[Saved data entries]
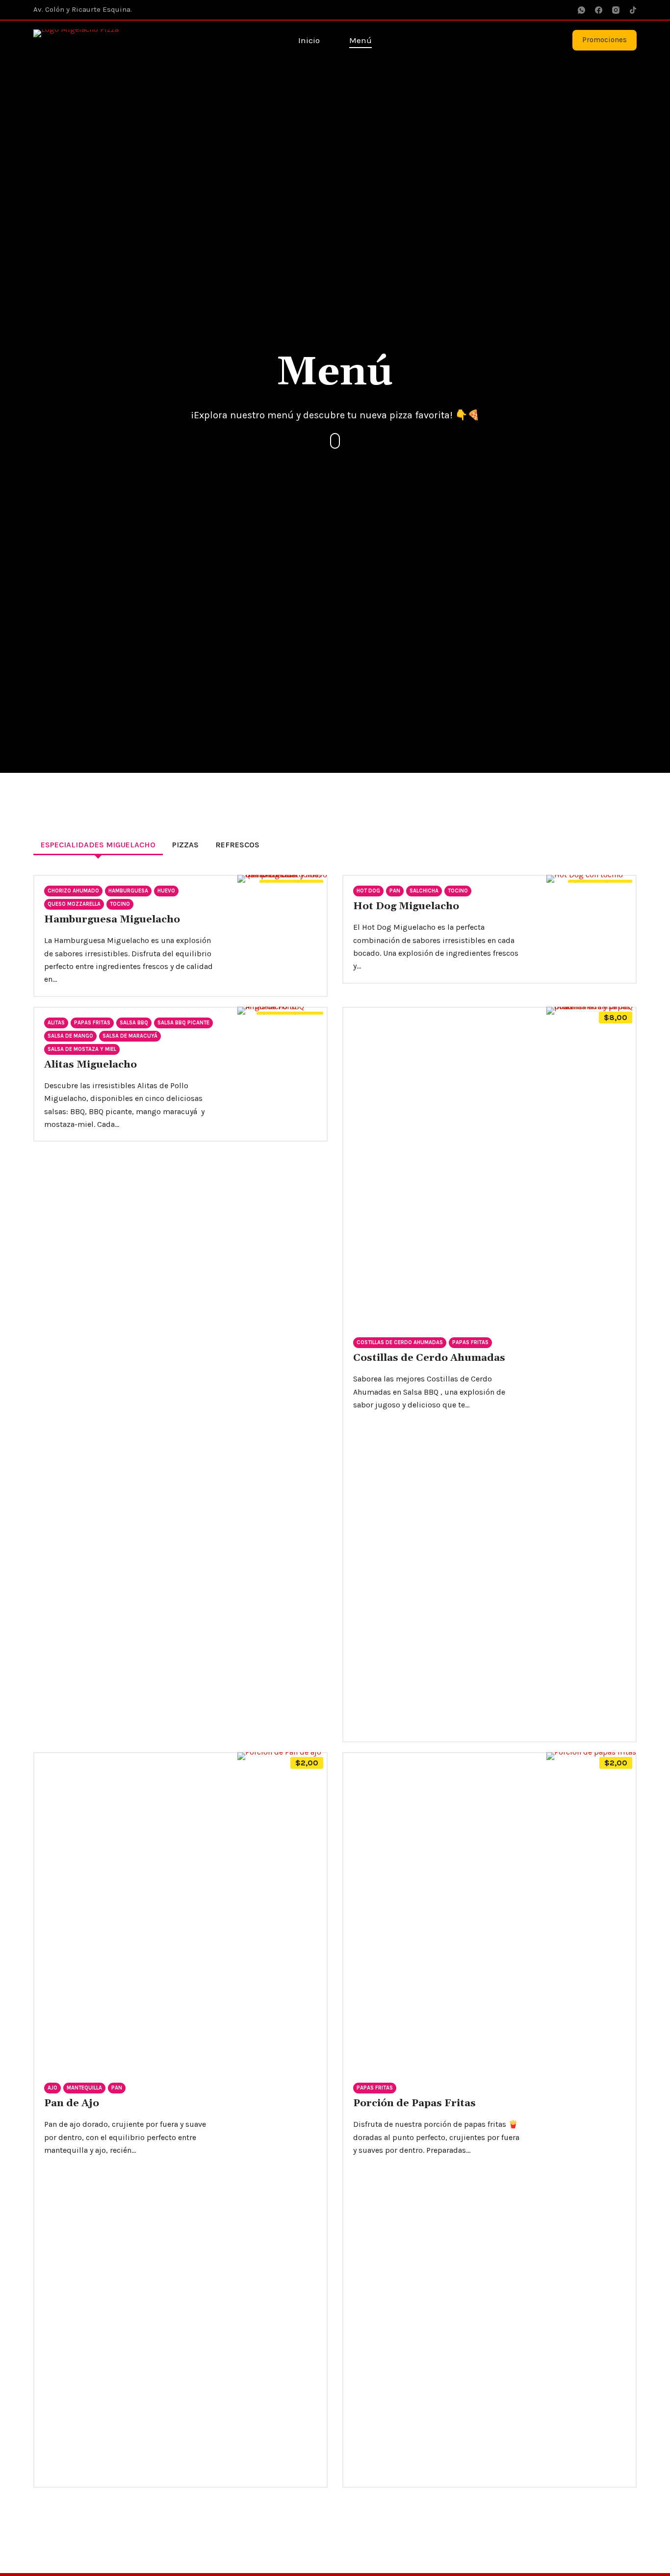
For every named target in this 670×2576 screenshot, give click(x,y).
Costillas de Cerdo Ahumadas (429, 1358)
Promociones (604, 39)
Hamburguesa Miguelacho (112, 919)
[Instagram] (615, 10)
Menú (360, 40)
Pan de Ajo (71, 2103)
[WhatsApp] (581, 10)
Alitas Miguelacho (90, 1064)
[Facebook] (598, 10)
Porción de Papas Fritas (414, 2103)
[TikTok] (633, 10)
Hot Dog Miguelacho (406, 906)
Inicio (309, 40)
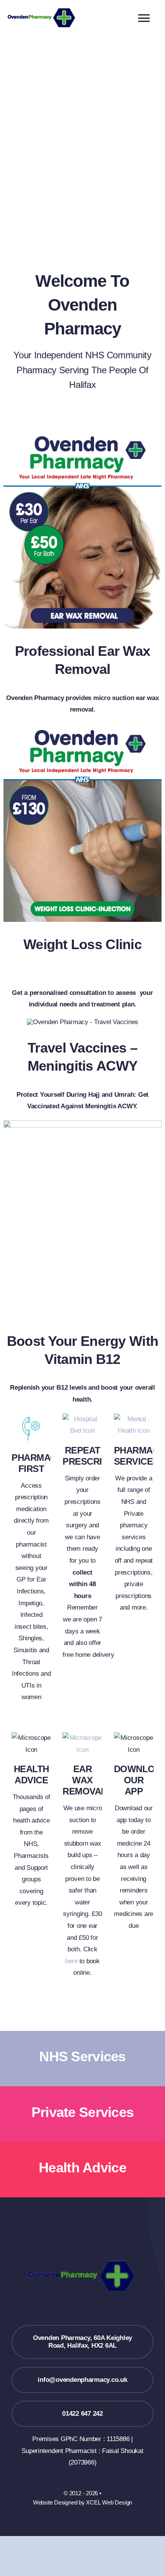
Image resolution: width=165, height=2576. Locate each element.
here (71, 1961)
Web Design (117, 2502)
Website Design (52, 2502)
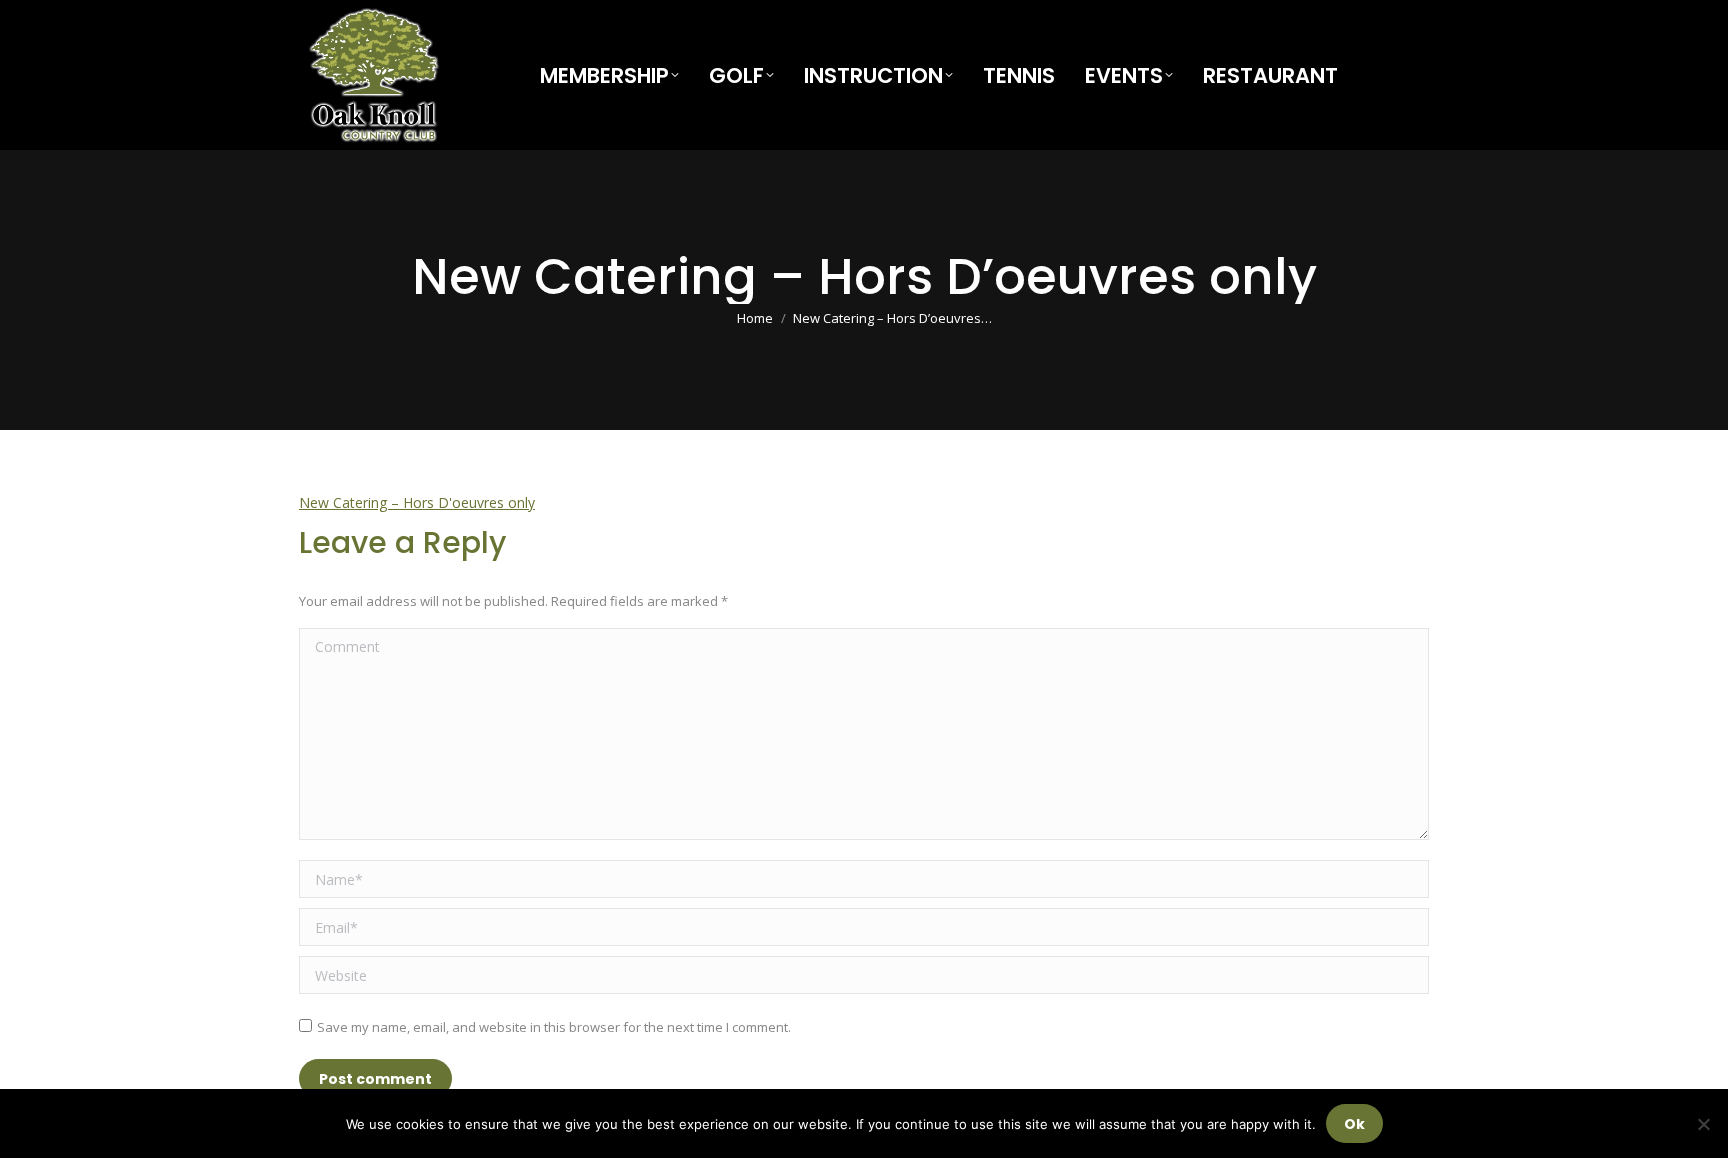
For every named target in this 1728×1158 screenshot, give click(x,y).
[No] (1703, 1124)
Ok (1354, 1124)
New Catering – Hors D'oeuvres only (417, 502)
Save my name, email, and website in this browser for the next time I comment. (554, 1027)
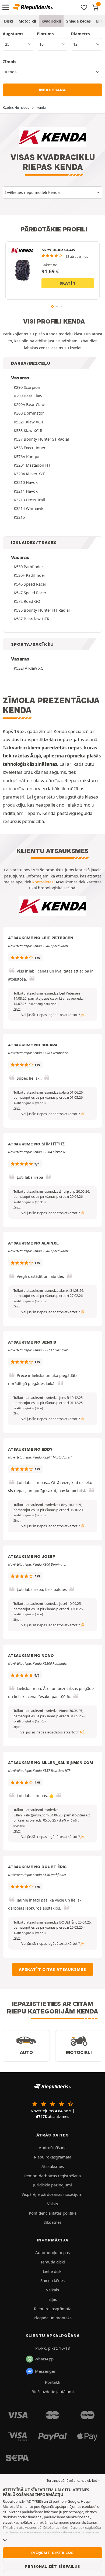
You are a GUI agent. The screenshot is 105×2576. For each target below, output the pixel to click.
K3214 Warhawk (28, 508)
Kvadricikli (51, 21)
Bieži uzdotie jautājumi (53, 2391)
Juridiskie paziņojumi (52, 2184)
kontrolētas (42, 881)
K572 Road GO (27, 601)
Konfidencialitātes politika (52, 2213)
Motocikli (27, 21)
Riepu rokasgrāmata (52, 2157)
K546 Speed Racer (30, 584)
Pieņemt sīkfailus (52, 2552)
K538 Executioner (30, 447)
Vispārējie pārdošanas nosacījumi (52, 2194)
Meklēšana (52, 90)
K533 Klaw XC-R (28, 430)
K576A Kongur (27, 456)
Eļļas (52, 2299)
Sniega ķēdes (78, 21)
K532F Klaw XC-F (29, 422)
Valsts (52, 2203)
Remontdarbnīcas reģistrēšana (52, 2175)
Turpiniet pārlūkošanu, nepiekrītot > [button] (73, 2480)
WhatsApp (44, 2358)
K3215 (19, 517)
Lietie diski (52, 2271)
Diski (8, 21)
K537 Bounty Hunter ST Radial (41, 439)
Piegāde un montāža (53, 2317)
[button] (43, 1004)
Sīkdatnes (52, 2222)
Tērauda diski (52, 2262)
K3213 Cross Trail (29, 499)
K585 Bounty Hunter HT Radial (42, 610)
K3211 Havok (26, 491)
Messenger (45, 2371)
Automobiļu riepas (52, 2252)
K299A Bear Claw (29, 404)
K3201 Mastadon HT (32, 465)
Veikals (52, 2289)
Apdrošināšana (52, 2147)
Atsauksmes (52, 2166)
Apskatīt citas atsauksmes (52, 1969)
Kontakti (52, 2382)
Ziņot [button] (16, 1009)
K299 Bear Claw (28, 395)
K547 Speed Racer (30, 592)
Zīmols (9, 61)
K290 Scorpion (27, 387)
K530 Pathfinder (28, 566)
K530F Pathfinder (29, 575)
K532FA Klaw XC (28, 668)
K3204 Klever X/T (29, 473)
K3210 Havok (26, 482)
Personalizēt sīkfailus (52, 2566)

**ACTIVITY**
From the records above, transcribe only the stretch from the line with "[TikTok] (633, 10)" through the line with "Lietie diski (52, 2271)", keeping both ends. Omit pictures.

**SOLUTION FOR THIS TASK**
[TikTok] (633, 10)
Hot Dog Miguelacho (406, 906)
Inicio (309, 40)
Image resolution: width=165, height=2576. Locate each element.
here (71, 1961)
Web Design (117, 2502)
Website Design (52, 2502)
For every named target in this 1728×1158 screenshot, give click(x,y).
[No] (1703, 1124)
Ok (1354, 1124)
New Catering – Hors D'oeuvres only (417, 502)
Save my name, email, and website in this browser for the next time I comment. (554, 1027)
You are a GUI agent. The screenshot is 105×2576. For each target below, output the pixel to click.
K3214 Warhawk (28, 508)
Kvadricikli (51, 21)
Bieži uzdotie jautājumi (53, 2391)
Juridiskie paziņojumi (52, 2184)
kontrolētas (42, 881)
K572 Road GO (27, 601)
Konfidencialitātes politika (52, 2213)
Motocikli (27, 21)
Riepu rokasgrāmata (52, 2157)
K546 Speed Racer (30, 584)
Pieņemt sīkfailus (52, 2552)
K538 Executioner (30, 447)
Vispārējie pārdošanas nosacījumi (52, 2194)
Meklēšana (52, 90)
K533 Klaw XC-R (28, 430)
K576A Kongur (27, 456)
Eļļas (52, 2299)
Sniega ķēdes (78, 21)
K532F Klaw XC-F (29, 422)
Valsts (52, 2203)
Remontdarbnīcas reģistrēšana (52, 2175)
Turpiniet pārlūkošanu, nepiekrītot > [button] (73, 2480)
WhatsApp (44, 2358)
K3215 (19, 517)
Lietie diski (52, 2271)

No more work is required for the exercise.